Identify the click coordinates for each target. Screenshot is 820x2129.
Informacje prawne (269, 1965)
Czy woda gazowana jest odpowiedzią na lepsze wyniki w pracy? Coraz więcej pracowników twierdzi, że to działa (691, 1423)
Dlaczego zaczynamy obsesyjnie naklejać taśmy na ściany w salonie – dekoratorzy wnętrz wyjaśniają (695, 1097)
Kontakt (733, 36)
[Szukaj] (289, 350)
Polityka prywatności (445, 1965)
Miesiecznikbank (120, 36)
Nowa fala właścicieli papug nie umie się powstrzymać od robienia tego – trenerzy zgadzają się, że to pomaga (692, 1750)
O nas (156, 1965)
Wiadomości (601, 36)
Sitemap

+++

• TASK BRIEF: This exercise calls for the line containing "Miesiecznikbank (120, 36)" and each line after it in the records, copied exactly.

• WRITTEN RESPONSE:
Miesiecznikbank (120, 36)
Nowa fala właścicieli papug nie umie się powstrzymać od robienia tego – trenerzy zgadzają się, że to pomaga (692, 1750)
O nas (156, 1965)
Wiadomości (601, 36)
Sitemap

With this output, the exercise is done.